╭─ READING PASSAGE
Strategic management is a process that involves managers from all parts of the organization in the formulation and the implementation of strategies and strategic goals. This definition doesn’t mean that managers at the top dictate ideas to be followed by people lower down. Indeed, precisely because middle managers in particular are the ones who will be asked to understand and implement the strategies, they should also help to formulate them.


As we will see, strategic management is a process that involves managers from all parts of the organization—top managers, middle managers, and first-line managers—in the formulation, implementation, and execution of strategies and strategic goals to advance the purposes of the organization. Thus, planning covers not only strategic planning (done by top managers) but also tactical planning (done by middle managers) and operational planning (done by first-line managers).


Planning and strategic management derive from an organization’s mission and vision about itself, as we describe in the next section. (See Figure 5.1 .)


FIGURE 5.1 Planning and strategic management


The details of planning and strategic management are explained in Chapters 5 and 6.


Why Planning & Strategic Management Are Important


An organization should adopt planning and strategic management for three reasons: They can (1) provide direction and momentum, (2) encourage new ideas, and above all (3) develop a sustainable competitive advantage. 16 Let’s consider these three matters.


1. Providing Direction & Momentum Some executives are unable even to articulate what their strategy is.17 Others are so preoccupied with day-to-day pressures that their organizations can lose momentum. But planning and strategic management can help people focus on the most critical problems, choices, and opportunities.
╰─
╭─ INFORMATION PROVIDED
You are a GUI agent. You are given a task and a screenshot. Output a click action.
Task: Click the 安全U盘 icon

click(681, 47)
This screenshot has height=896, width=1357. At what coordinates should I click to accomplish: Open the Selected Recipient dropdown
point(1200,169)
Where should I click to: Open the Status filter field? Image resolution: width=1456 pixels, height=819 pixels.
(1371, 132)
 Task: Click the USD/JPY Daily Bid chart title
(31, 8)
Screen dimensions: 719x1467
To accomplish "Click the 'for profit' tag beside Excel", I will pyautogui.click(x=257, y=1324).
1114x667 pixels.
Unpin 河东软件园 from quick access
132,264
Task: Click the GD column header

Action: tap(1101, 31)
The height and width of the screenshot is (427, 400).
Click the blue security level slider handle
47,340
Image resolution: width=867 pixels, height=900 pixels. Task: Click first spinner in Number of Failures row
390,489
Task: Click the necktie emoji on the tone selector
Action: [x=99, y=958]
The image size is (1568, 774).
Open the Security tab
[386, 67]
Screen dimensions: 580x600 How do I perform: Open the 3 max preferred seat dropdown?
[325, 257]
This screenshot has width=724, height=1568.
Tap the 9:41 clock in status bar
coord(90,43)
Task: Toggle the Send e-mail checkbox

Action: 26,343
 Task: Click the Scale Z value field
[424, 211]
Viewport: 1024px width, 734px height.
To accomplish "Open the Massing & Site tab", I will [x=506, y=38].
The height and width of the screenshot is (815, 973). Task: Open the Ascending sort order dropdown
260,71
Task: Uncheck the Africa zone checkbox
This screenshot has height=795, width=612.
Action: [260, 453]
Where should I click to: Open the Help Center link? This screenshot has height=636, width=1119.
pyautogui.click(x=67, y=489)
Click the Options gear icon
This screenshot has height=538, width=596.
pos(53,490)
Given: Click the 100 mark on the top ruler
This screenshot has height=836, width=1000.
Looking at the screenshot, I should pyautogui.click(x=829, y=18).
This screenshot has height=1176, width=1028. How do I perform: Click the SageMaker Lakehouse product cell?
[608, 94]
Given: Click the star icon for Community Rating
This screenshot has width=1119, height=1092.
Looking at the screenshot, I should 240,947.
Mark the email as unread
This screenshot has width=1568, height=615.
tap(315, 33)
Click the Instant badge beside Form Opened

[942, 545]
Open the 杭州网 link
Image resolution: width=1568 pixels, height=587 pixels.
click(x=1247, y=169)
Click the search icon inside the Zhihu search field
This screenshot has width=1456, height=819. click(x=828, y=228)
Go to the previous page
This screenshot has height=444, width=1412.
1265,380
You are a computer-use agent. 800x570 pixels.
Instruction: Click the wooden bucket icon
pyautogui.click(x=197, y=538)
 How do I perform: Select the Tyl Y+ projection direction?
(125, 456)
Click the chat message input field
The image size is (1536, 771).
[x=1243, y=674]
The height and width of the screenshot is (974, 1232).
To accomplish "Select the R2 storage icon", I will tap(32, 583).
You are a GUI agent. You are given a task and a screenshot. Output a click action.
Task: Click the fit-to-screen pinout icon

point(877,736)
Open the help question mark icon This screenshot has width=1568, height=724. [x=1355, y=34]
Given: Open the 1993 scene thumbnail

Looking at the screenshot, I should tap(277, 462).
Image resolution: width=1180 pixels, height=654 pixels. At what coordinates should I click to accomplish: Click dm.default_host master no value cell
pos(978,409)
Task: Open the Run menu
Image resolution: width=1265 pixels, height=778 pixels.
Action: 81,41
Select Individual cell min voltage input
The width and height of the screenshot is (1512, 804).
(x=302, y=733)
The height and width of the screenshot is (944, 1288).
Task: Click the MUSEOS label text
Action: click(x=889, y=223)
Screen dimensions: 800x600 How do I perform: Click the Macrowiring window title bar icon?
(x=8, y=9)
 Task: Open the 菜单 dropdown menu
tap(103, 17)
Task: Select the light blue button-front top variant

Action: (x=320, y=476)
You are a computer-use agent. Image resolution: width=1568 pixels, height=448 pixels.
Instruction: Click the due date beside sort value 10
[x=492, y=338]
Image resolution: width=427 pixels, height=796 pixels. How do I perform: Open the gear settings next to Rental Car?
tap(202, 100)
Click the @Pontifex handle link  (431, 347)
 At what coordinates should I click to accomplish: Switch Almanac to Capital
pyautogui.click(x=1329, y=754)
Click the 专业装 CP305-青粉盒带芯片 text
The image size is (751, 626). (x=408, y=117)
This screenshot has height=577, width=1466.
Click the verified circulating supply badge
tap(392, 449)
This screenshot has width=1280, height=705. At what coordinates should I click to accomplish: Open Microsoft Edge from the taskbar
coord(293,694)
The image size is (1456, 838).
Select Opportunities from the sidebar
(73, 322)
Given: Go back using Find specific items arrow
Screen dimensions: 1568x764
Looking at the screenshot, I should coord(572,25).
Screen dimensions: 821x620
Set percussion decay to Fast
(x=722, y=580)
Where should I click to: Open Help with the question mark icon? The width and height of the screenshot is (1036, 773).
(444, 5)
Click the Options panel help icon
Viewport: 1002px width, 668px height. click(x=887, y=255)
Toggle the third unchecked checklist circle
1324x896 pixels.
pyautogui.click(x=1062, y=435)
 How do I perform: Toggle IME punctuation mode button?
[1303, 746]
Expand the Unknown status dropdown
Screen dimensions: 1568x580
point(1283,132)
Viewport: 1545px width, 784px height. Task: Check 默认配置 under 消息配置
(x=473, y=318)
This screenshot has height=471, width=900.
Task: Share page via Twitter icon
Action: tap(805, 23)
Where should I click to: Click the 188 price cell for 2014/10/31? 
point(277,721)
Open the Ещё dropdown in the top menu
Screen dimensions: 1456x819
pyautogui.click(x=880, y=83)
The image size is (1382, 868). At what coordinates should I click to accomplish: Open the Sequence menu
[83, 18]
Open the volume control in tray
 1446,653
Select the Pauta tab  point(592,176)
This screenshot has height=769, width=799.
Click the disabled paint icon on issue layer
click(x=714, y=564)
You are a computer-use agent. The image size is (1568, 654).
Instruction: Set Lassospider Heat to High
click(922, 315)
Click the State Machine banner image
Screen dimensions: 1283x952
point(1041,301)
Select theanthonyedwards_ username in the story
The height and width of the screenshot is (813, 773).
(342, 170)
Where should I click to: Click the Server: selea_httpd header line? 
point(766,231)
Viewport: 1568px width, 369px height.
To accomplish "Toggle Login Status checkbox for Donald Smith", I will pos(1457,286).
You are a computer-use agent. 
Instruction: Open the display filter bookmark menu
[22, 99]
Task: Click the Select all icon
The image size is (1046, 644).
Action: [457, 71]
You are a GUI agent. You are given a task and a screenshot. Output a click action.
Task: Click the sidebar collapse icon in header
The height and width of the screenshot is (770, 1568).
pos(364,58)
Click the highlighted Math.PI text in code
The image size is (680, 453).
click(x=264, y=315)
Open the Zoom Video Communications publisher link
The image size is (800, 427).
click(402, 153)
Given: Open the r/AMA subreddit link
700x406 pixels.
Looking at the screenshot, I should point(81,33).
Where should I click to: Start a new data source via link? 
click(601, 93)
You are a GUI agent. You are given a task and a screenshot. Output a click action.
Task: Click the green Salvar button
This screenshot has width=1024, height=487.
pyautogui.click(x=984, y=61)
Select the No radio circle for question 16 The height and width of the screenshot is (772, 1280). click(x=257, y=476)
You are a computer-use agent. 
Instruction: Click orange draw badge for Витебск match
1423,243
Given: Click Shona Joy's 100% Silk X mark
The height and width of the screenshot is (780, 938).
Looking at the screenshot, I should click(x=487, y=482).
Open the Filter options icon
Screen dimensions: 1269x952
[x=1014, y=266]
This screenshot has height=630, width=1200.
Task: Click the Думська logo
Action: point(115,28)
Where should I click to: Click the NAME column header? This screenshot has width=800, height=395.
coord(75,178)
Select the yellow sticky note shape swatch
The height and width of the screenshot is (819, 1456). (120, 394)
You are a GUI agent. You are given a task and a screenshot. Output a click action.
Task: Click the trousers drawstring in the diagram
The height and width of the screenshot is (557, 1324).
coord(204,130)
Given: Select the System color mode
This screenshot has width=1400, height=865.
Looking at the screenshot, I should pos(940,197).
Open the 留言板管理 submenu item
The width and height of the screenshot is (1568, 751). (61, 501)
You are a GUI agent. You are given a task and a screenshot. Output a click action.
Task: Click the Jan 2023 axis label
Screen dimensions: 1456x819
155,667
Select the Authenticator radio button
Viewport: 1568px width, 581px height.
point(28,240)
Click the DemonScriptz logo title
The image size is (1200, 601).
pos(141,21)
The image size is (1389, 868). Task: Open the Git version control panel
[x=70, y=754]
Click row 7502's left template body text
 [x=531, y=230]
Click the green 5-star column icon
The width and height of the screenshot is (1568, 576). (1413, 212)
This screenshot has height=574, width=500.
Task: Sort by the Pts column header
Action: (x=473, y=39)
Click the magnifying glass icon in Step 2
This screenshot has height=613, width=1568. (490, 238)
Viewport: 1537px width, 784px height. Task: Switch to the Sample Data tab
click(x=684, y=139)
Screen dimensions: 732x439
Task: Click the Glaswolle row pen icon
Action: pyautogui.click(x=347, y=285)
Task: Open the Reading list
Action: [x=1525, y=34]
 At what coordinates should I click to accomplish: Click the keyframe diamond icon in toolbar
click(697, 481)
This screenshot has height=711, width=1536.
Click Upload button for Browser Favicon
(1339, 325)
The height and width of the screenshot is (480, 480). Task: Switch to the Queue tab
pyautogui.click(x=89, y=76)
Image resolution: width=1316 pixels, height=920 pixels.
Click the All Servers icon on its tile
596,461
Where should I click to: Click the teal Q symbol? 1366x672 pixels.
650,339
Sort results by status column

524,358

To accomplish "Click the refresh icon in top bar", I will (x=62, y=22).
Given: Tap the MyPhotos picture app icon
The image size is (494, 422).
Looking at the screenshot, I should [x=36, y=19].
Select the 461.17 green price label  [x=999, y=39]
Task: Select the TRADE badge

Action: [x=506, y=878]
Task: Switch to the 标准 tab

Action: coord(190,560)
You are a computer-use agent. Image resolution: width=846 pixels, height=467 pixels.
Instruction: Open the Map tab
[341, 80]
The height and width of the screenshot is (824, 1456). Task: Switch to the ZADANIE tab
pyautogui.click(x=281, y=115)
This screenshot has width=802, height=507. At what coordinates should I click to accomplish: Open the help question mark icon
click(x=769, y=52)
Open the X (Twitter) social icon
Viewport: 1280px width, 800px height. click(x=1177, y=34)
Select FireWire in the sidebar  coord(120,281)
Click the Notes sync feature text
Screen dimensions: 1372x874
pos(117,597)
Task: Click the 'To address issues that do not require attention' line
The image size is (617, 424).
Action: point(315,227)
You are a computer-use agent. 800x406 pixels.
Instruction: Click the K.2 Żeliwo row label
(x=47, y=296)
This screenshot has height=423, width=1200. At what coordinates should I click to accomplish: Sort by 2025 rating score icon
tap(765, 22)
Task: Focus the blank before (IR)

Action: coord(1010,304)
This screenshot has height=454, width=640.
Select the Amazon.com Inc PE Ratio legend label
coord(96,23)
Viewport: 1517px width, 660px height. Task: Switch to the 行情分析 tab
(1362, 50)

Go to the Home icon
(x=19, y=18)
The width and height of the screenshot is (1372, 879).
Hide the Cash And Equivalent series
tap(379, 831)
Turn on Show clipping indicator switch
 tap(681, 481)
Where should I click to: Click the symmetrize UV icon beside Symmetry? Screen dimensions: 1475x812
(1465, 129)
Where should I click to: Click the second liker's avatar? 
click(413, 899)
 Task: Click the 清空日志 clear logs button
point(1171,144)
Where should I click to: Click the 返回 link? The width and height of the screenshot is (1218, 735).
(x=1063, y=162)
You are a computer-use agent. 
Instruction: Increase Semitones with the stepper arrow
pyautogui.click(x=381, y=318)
╰─
▸ **TO DO**
• A. From the passage on strategic management, reproduce the stretch from "FIGURE 5.1 Planning" through "these three matters." word for word.
• B. Answer these questions using the passage on strategic management:
(i) Which managers do tactical planning?
(ii) What do planning and strategic management derive from?
(iii) Which of the three reasons for adopting planning and strategic management is introduced with "above all"?

▸ **ANSWERS TO EACH TASK**
• A.
FIGURE 5.1 Planning and strategic management


The details of planning and strategic management are explained in Chapters 5 and 6.


Why Planning & Strategic Management Are Important


An organization should adopt planning and strategic management for three reasons: They can (1) provide direction and momentum, (2) encourage new ideas, and above all (3) develop a sustainable competitive advantage. 16 Let’s consider these three matters.

• B.
(i) Middle managers.
(ii) An organization's mission and vision about itself.
(iii) Developing a sustainable competitive advantage.